The Anatolian hypothesis, also referred as the Anatolian theory or the sedentary farmer theory, was first proposed by British archaeologist Colin Renfrew in 1987. According to this theory, the spread of Proto-Indo-European languages originated in Neolithic Anatolia.
This theory on the diffusion of Proto-Indo-European and agriculture was offered by British academic Colin Renfrew. According to this theory, three places in and around the first agricultural hearth, the Fertile Crescent, each gave origin to a major language family.
EUROPEAN
Three significant waves of Indo-Europeans invaded Greece (European) in the second millennium BCE, the last of which was the fierce Dorian invasion that pushed aside at least two earlier groups of Indo-European invaders and caused so much havoc that a centuries-long dark era occurred (1100-800 BCE).

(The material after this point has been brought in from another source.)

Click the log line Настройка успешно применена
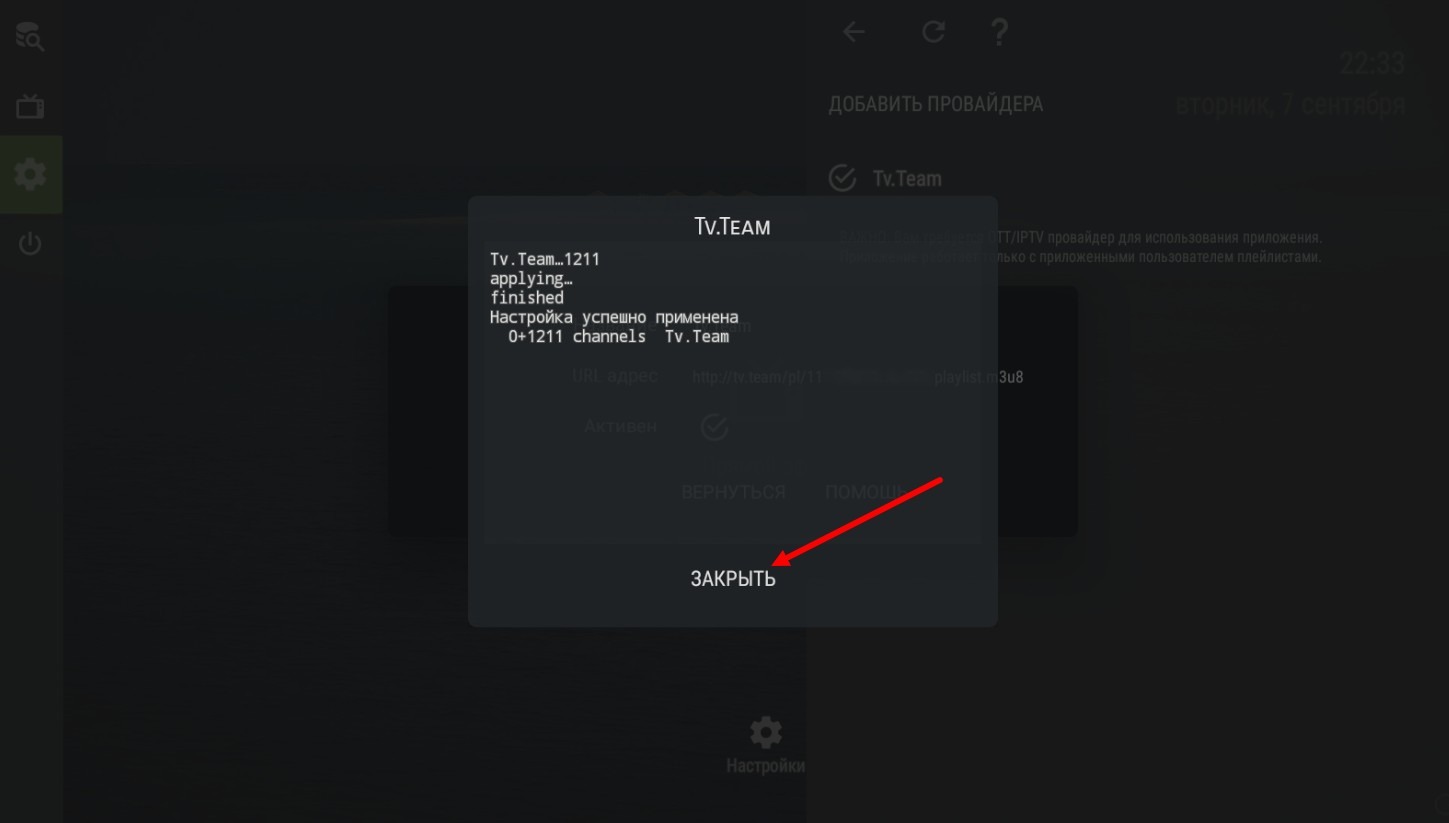Image resolution: width=1449 pixels, height=823 pixels. coord(614,317)
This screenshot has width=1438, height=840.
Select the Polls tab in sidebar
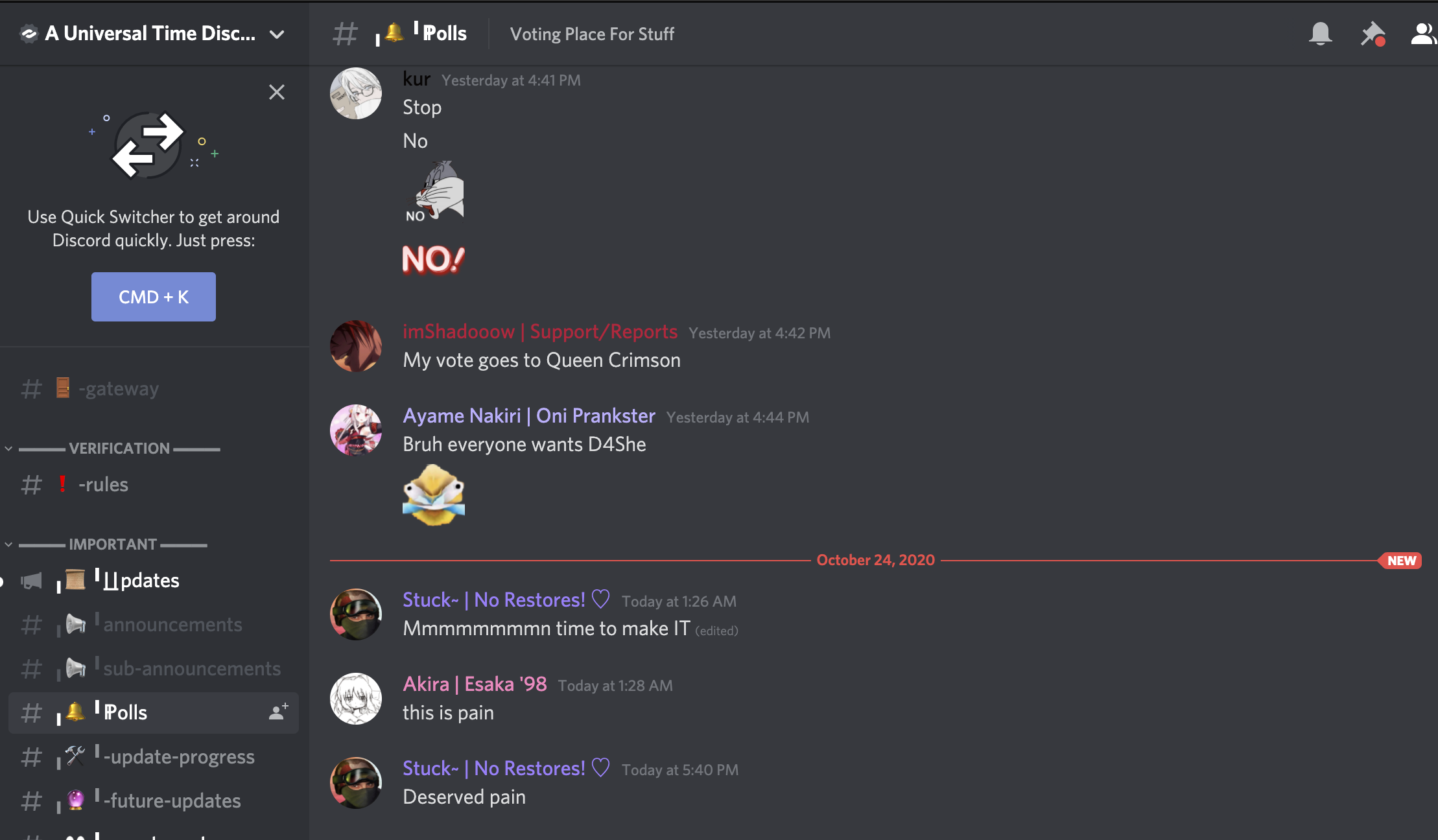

Professor Renfrew's Anatolian hypothesis proposed that contemporary Indo-European languages originated in Anatolia during the Neolithic period and that their arrival in Europe coincided with the expansion of agriculture.
The theory of the diffusion of innovations defines the process through which a social system adopts an innovation over time. Historically, this approach has been used to assist extension researchers in focusing on activities that support agricultural advances.